Human endogenous retroviruses (HERVs) have been investigated for potential links with human cancer. However, the distribution of somatic nucleotide variations in HERV elements has not been explored in detail. This study aims to identify HERV elements with an over-representation of somatic mutations (hot spots) in cancer patients. Four HERV elements with mutation hotspots were identified that overlap with exons of four human protein coding genes. These hotspots were identified based on the significant over-representation (p<8.62e-4) of non-synonymous single-nucleotide variations (nsSNVs). These genes are TNN (HERV-9/LTR12), OR4K15 (HERV-IP10F/LTR10F), ZNF99 (HERV-W/HERV17/LTR17), and KIR2DL1 (MST/MaLR). In an effort to identify mutations that effect survival, all nsSNVs were further evaluated and it was found that kidney cancer patients with mutation C2270G in ZNF99 have a significantly lower survival rate (hazard ratio = 2.6) compared to those without it. Among HERV elements in the human non-protein coding regions, we found 788 HERVs with significantly elevated numbers of somatic single-nucleotide variations (SNVs) (p<1.60e-5). From this category the top three HERV elements with significantly over-represented SNVs are HERV-H/LTR7, HERV-9/LTR12 and HERV-L/MLT2. Majority of the SNVs in these 788 HERV elements are located in three DNA functional groups: long non-coding RNAs (lncRNAs) (60%), introns (22.2%) and transcriptional factor binding sites (TFBS) (14.8%). This study provides a list of mutational hotspots in HERVs, which could potentially be used as biomarkers and therapeutic targets.

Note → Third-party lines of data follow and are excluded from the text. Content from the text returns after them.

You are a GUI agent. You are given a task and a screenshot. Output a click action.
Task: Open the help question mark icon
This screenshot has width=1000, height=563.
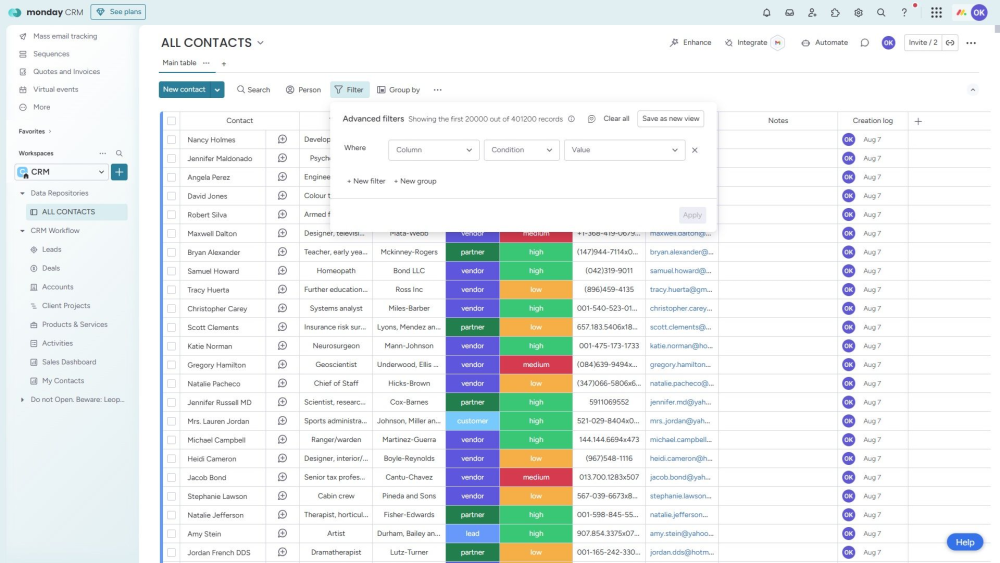coord(904,13)
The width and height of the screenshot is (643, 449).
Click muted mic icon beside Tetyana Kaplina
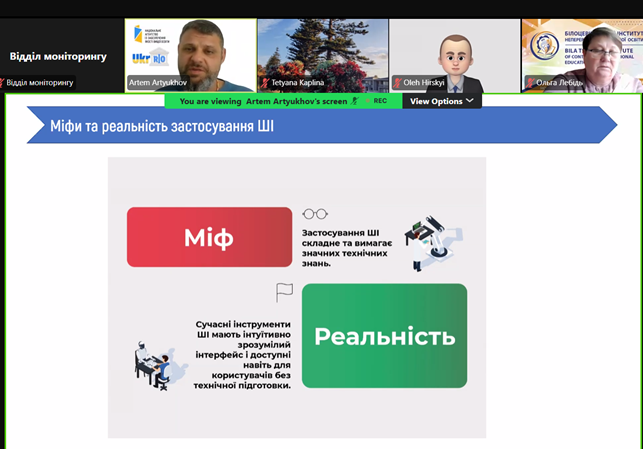click(x=264, y=83)
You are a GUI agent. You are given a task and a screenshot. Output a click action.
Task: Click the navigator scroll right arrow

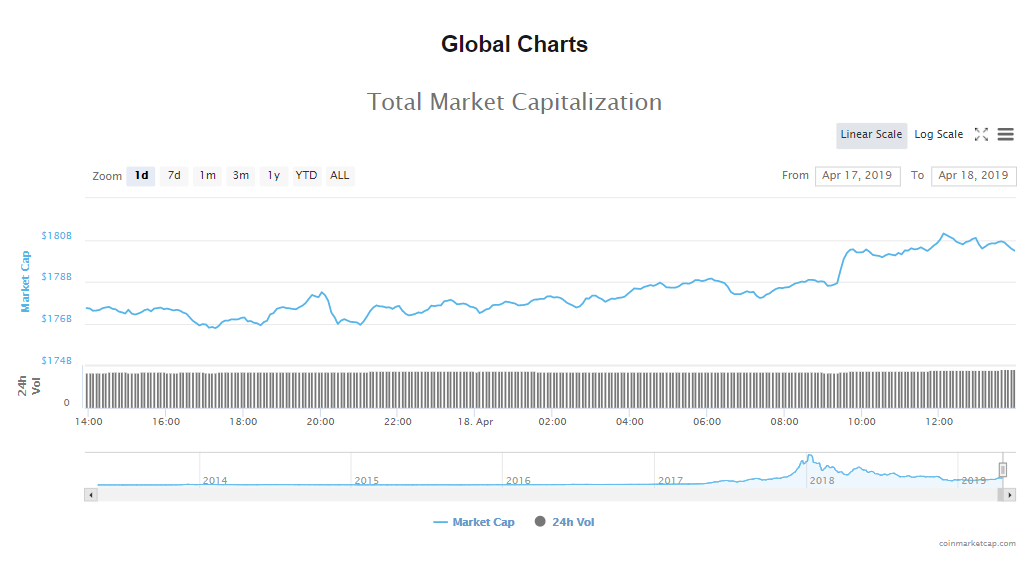coord(1009,495)
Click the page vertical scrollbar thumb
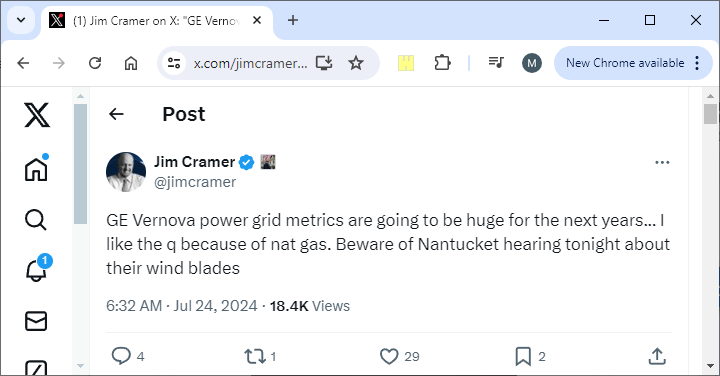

人类内源性逆转录病毒（Human endogenous retroviruses, HERVs）与人类癌症的潜在关联已得到广泛研究。然而，HERV元件中的体细胞核苷酸变异分布尚未得到深入探究。本研究旨在鉴定癌症患者中体细胞突变过度富集的HERV元件（即突变热点）。研究共鉴定出4个携带突变热点的HERV元件，它们与4个人类蛋白编码基因的外显子区域重叠。这些突变热点基于非同义单核苷酸变异（non-synonymous single-nucleotide variations, nsSNVs）的显著过度富集（p<8.62e-4）得以鉴定。涉及的基因为：TNN（HERV-9/LTR12）、OR4K15（HERV-IP10F/LTR10F）、ZNF99（HERV-W/HERV17/LTR17）以及KIR2DL1（MST/MaLR）。为鉴定影响患者生存的突变，研究团队对所有nsSNVs进行了进一步评估，结果发现携带ZNF99基因中C2270G突变的肾癌患者，其生存率显著低于未携带该突变的患者（风险比=2.6）。在人类非蛋白编码区域的HERV元件中，本研究共发现788个体细胞单核苷酸变异（single-nucleotide variations, SNVs）数量显著升高的HERV元件（p<1.60e-5）。其中，SNVs过度富集程度排名前三的HERV元件分别为HERV-H/LTR7、HERV-9/LTR12以及HERV-L/MLT2。这788个HERV元件中的绝大多数SNVs位于三类DNA功能区域：长链非编码RNA（long non-coding RNAs, lncRNAs）（占比60%）、内含子（占比22.2%）以及转录因子结合位点（transcriptional factor binding sites, TFBS）（占比14.8%）。本研究鉴定出了HERVs中的一系列突变热点，这些热点有望作为生物标志物与治疗靶点加以应用。